Missouri City traffic map

Image courtesy of Missouri City. 

MISSOURI CITY (Covering Fort Bend News) – Missouri City residents and visitors will now have a more vivid look into traffic patterns around the city as staff recently launched a new travel map on the City’s website: http://bit.ly/2yvl2hS.

“It’s a real-time speed map of the city’s roadways that includes vehicle travel times, the Dynamic Message Signs, and still photos of the city’s closed-circuit television cameras,” said Kevin Cummings, Traffic Operations Manager. “We can also include planned construction and/or lengthy accidents that may cause delays.”

The Travel Map is the final phase of the Intelligent Traffic Systems project that began in late 2017. The overall cost of the project was $1.2 million. The funding was 80 percent through the Texas Department of Transportation and 20 percent through the city.

The map includes all major corridors in the city, including US Highway 90A, Texas Parkway, Cartwright Road, FM 1092, Highway 6, Sienna Parkway and Fort Bend Parkway.

“State Highway 6 also serves as an evacuation route and the posting of travel times and critical messages in real-time are imperative to the community’s preparation and travel during major events,” Cummings said. “Motorists across the region can now view the new transportation map on the city’s website before travelling to see how area traffic is flowing and to prepare accordingly.”

In order to process accurate travel times, the map uses Bluetooth devices that collect Media Access Control addresses through drivers’ toll tag identifications. The ID’s are analyzed through an algorithm that is based on roadway speed limits and vehicle speed limits.  This helps determine how quickly drivers get from one point to another point along a route.

City staff monitor the map and cameras throughout city limits from the Traffic Management Center located in the Public Works Service Center.

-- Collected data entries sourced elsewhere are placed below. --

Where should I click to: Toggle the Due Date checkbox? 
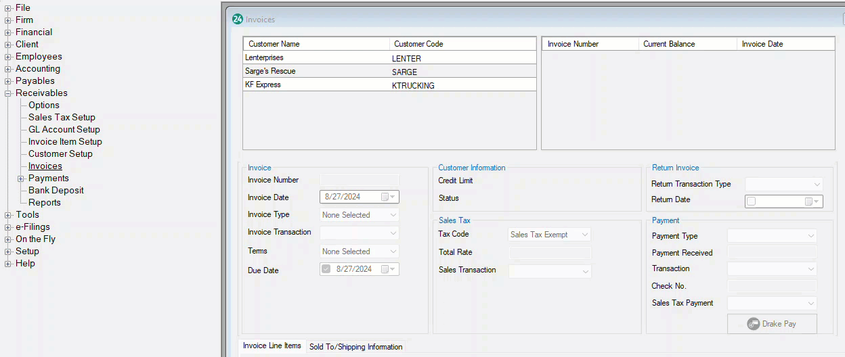326,269
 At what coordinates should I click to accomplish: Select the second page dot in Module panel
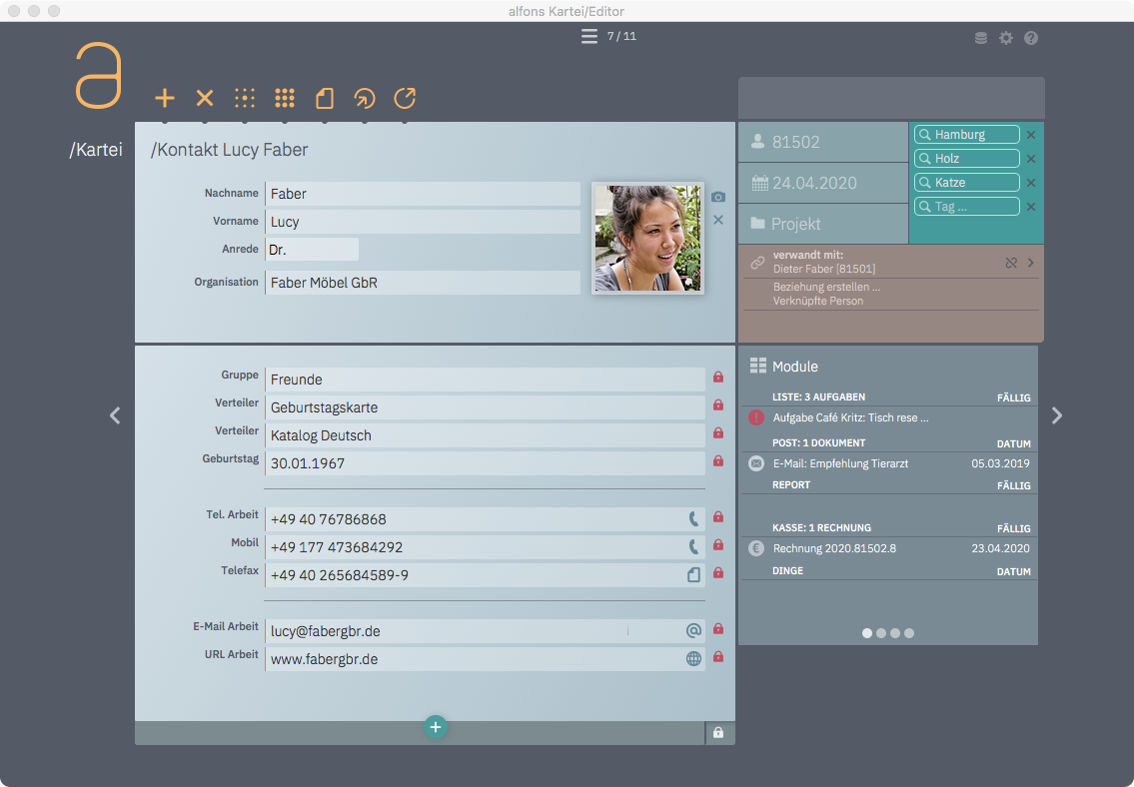click(x=881, y=632)
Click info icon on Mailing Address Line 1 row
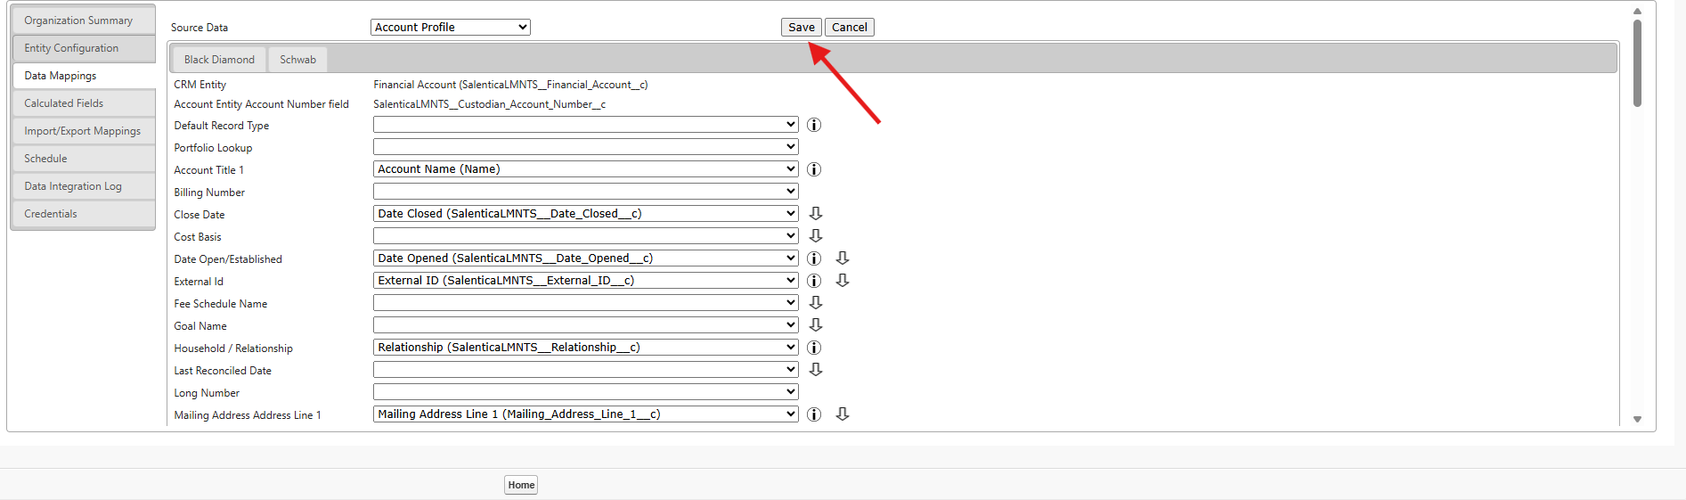 coord(813,414)

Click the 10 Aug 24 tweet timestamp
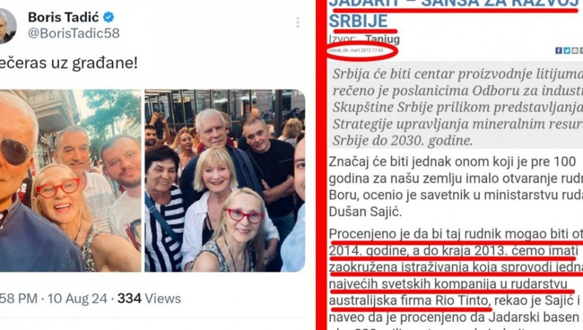[x=77, y=298]
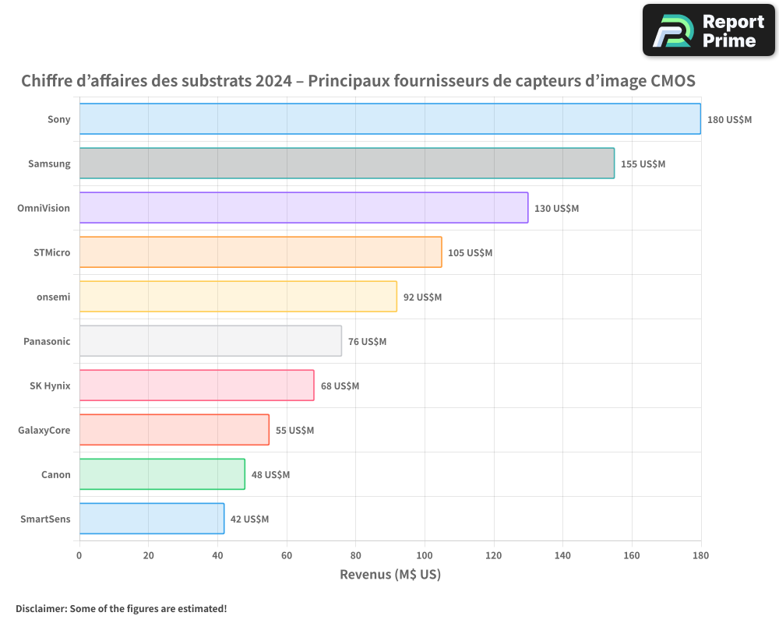The image size is (779, 623).
Task: Click the Canon green bar
Action: [162, 474]
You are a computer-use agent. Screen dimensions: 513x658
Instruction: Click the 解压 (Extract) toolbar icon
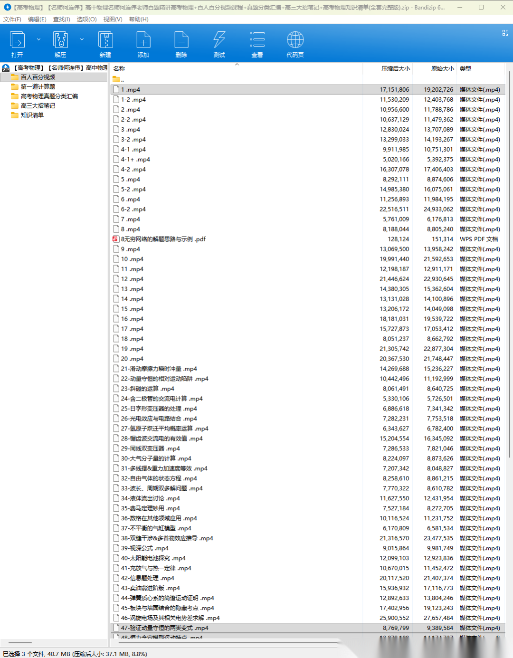pos(60,44)
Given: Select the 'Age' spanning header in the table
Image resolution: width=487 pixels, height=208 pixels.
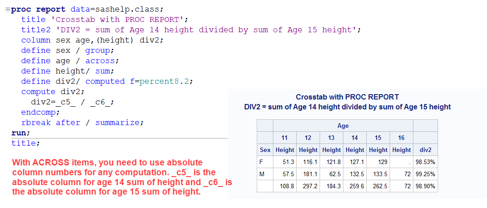Looking at the screenshot, I should pos(343,126).
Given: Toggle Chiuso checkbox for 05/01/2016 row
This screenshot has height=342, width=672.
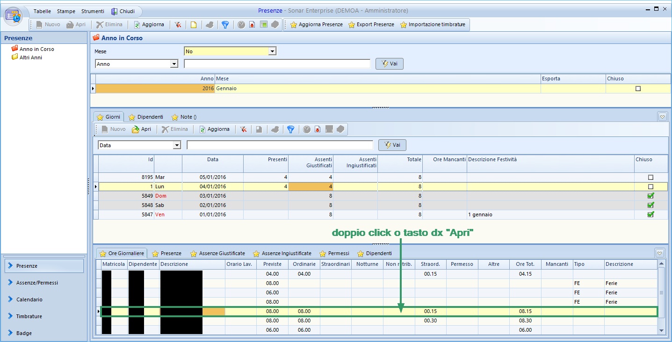Looking at the screenshot, I should coord(650,178).
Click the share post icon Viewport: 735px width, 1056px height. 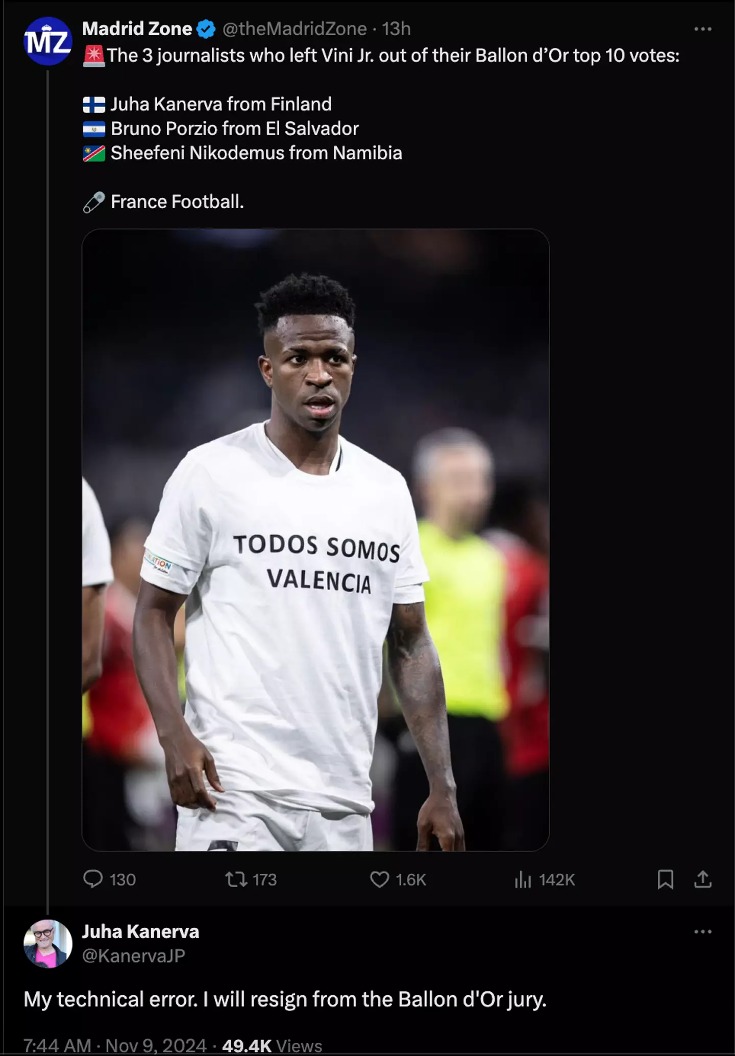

If there is a major event such as a parade or construction, or an accident occurs, staff can add road closures to the map as well as to area Dynamic Message Signs.

“This public awareness informs commuters about transit patterns as they are happening in real-time and enables drivers to plan ahead, which ultimately increases traffic flow efficiency,” Cummings said. “This project was another step to keep our citizens informed and safe on the city’s main corridors.”